Value-Based Care Technology Helps Hospital System Reduce Readmissions
I reached out to Deaconess Health, a top 5 NextGen ACO, in Southern Indiana to learn more about how they were using the Olio tool in the post-acute care space. I’d heard of some success they were having in decreasing hospital readmissions from SNFs, and the population health team credited the use of the Olio tool with that success. The largest benefit they’ve seen with this platform is its ability to function as a secure engagement tool that allows the care teams of the ACO and the SNFs to digitally connect.
In addition to informing Deaconess where the patient is (which SNF), Olio provides the ability for them to receive a daily report on all their patients and their status. This function not only enables the entire team to know and manage the length of stay for the patient, but also keeps everyone updated as to the patient’s progress in rehabilitation, leading to anticipation of their next needs. According to the Deaconess representative I spoke to, Olio’s digital software replaced most of the phone messages and emails for communication. The chasm carved out by disparate electronic health records was bridged through Olio.
Plans don’t always proceed without complication and patients sometimes have setbacks. One of the most valuable capabilities of Olio, based on my Deaconess conversation, is the ability of the SNF to quickly escalate information or an issue in order to engage the appropriate team member for assistance.
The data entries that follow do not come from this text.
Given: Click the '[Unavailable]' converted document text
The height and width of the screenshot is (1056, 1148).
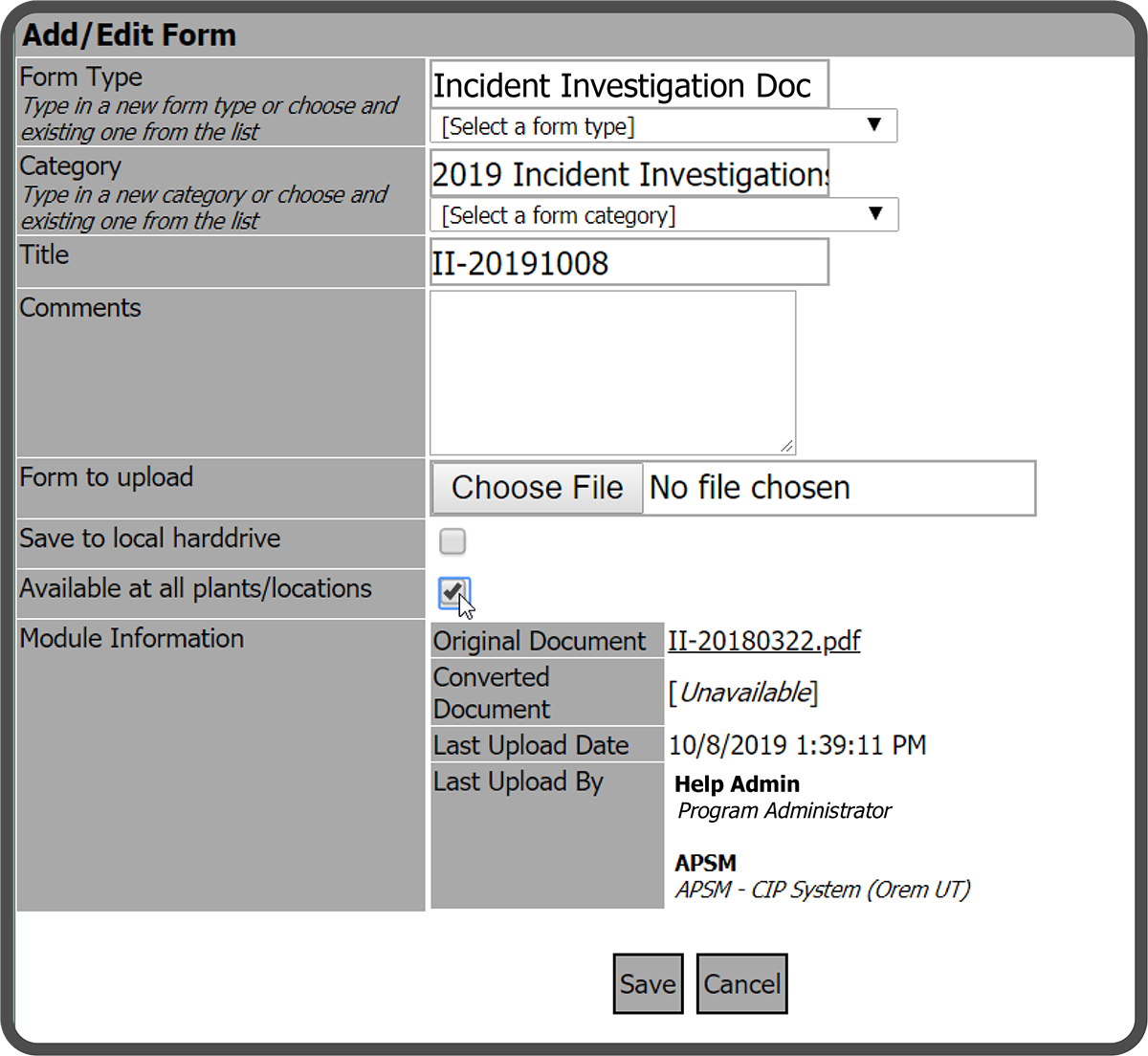Looking at the screenshot, I should click(x=742, y=693).
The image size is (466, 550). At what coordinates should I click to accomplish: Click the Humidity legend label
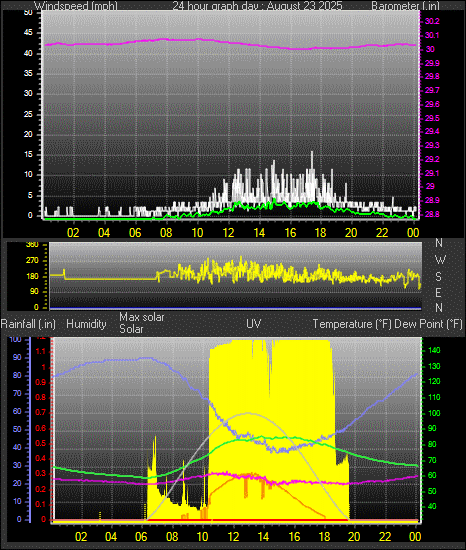(86, 324)
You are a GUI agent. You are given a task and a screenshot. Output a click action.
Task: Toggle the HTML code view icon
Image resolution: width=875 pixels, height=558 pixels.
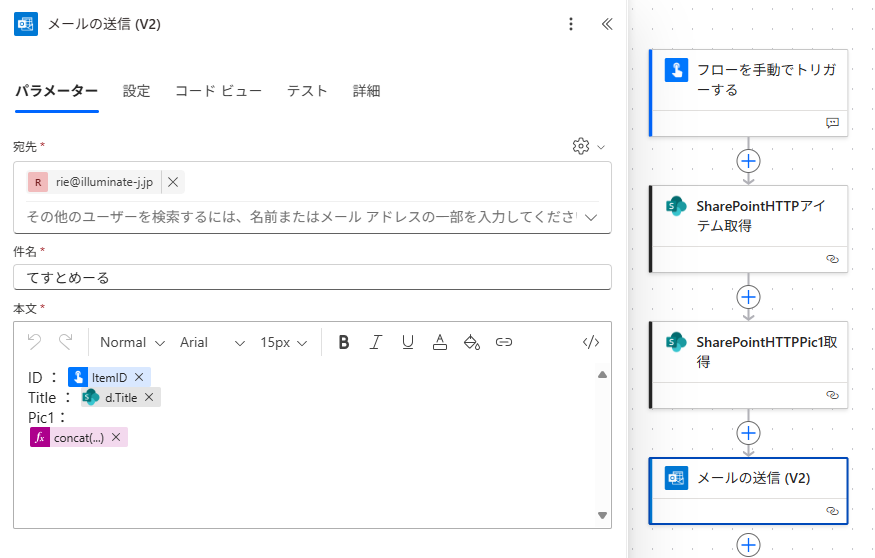point(591,342)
This rapid, bidirectional communication tool is enhanced by Olio’s ability to function on mobile devices in addition to PCs, so providers could be alerted to progress and problems while they are on the go. In a short message of what’s going on with a patient and why, a SNF can communicate with the external care team in order to engage interventions to avoid worsening of conditions leading to returns to the ED or readmissions to the hospital.
Since these escalations are flagged, time-sensitive, and in discrete fields, reporting and analysis is possible. Deaconess has reported an astounding decrease in hospital readmissions from SNFs, and they credit this bidirectional communication component of the Olio tool with most of that success. (I would add that the success can only occur when all the stakeholders engage in the platform. The ease of use and ability to improve their patients’ care, though, seems to be enough incentive for all to actively participate.)
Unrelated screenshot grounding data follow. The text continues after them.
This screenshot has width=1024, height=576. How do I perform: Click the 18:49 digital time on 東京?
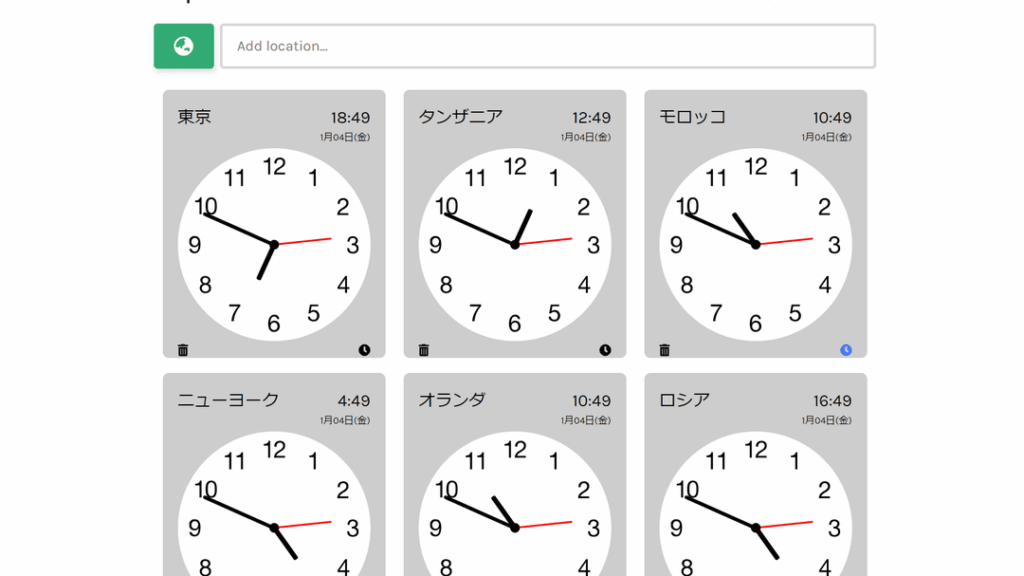point(350,118)
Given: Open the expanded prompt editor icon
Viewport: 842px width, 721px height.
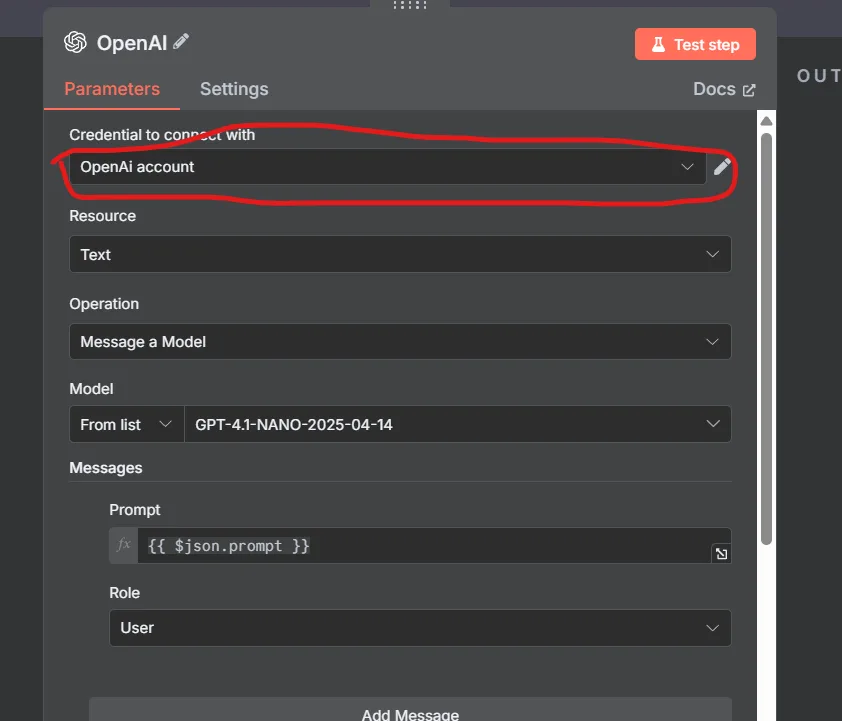Looking at the screenshot, I should [x=720, y=553].
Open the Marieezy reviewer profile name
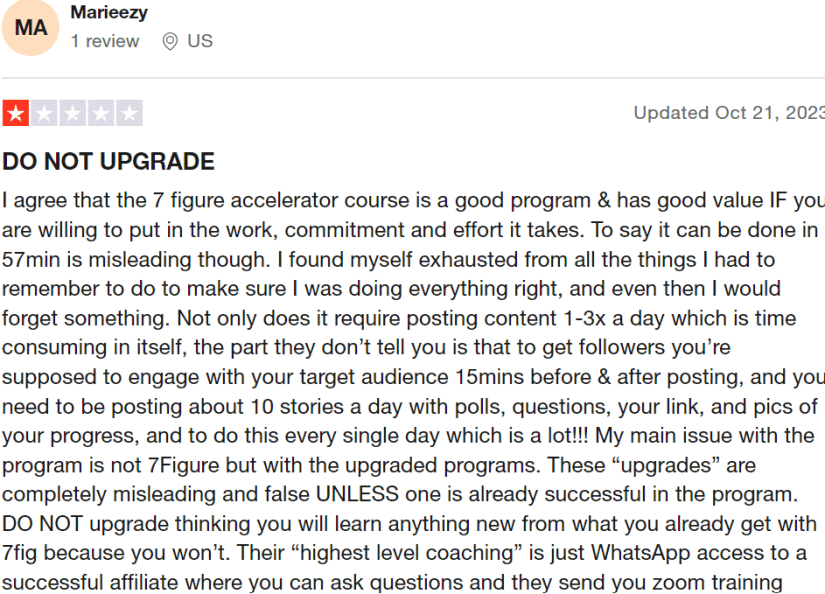This screenshot has height=594, width=825. (109, 13)
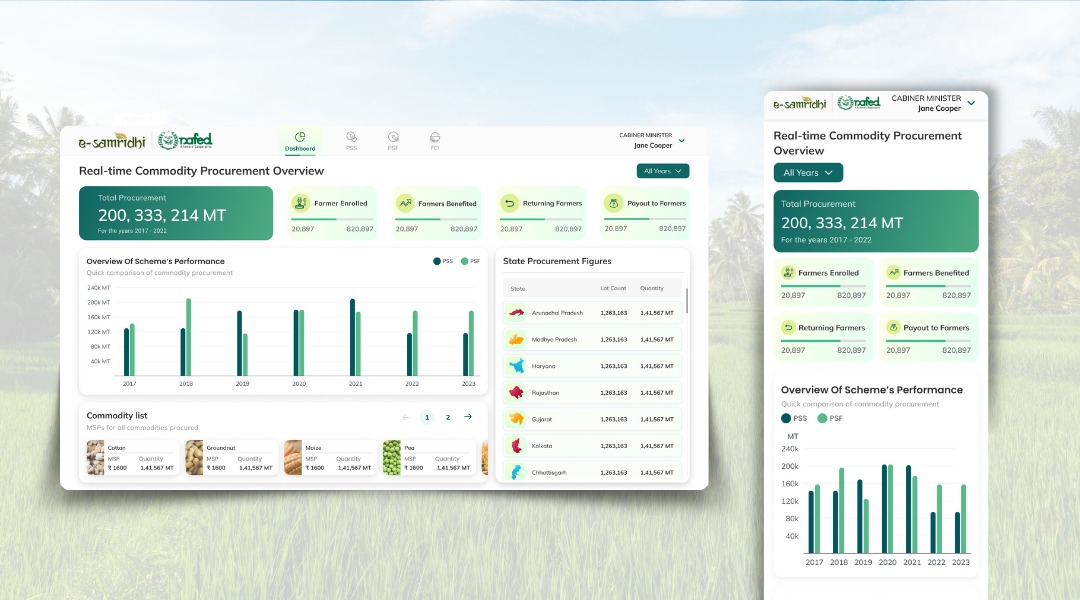Image resolution: width=1080 pixels, height=600 pixels.
Task: Select the FCI navigation icon
Action: [x=435, y=140]
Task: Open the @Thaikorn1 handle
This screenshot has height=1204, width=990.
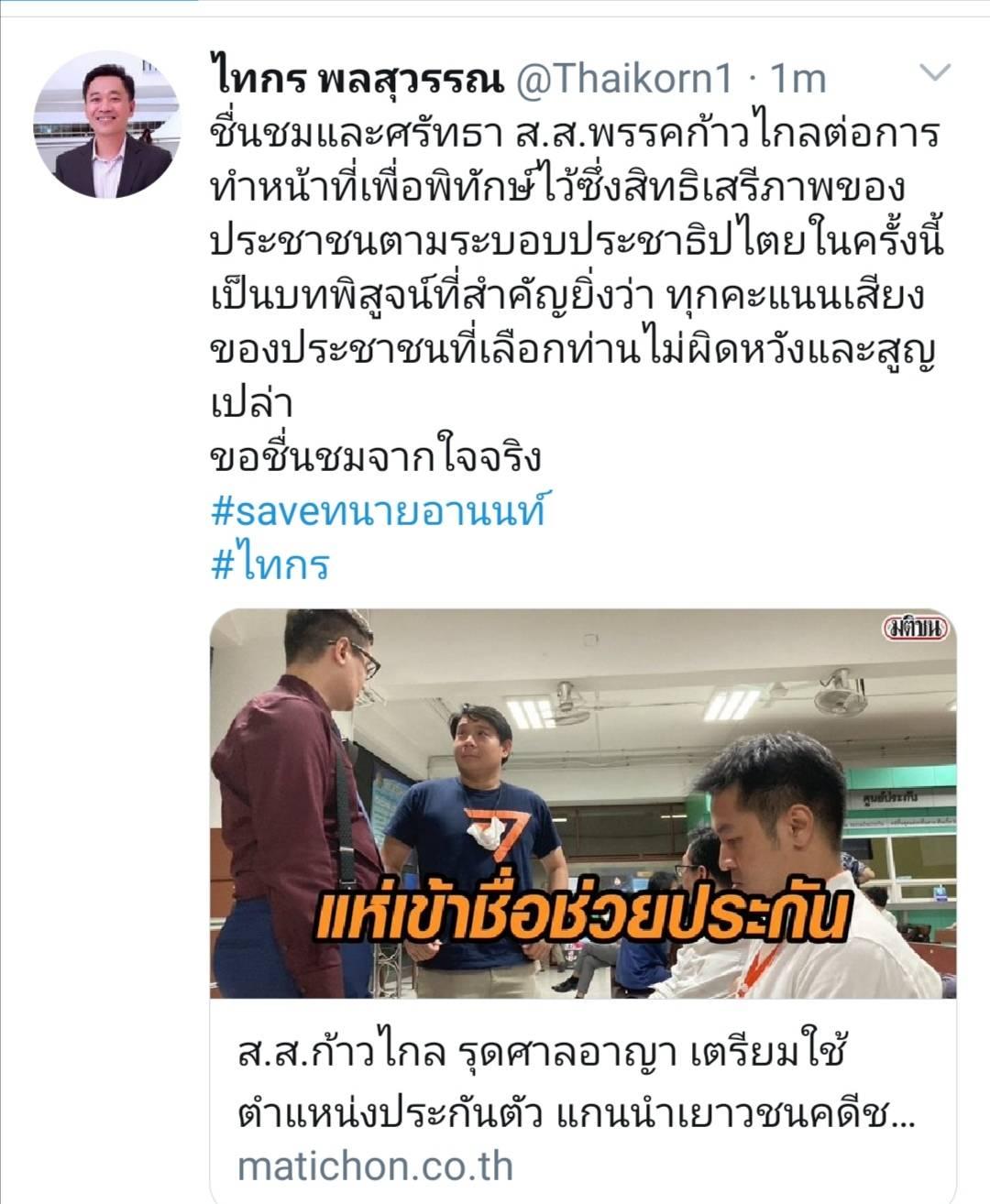Action: (625, 80)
Digital, Real-Time Communication Closes Gaps Across Transitions in Care
The ability to communicate quickly for changes in status or needs allows the IDT to be responsive to the patient’s changing needs. Reliable communication of medication issues affecting physical therapy, poor rehab progress, or potential complicating conditions allows for dynamic and rapid changes to the plan of care, avoiding complications and heading off potential setbacks early in their course.
Other, less urgent messages can also be shared with the care team to ease a patient’s transition to home. If it becomes apparent that the patient will have some unforeseen needs at home – like durable medical equipment, assistive devices, continued medical treatments – the SNF can alert the IDT so these changes in the plan of care can be assimilated and acted on.
Daily updates also help keep the SNF discharge date from being a surprise, allowing for followup visits in the home or in the physician’s office to be arranged, all the while, smoothing the transition from SNF to home and closing gaps patients often fall through in this process.
The best plan of care on the appropriate patient goes nowhere if the support, communication, and coordination is not longitudinal and adaptable, guiding the patient on the path to wellness. Technology solutions can help you provide appropriate communication of the plan and needs for changes in the plan to support at-risk patients in SNFs, while improving quality care, decreasing cost, and improving experience. In other words, technology can help you create value in healthcare.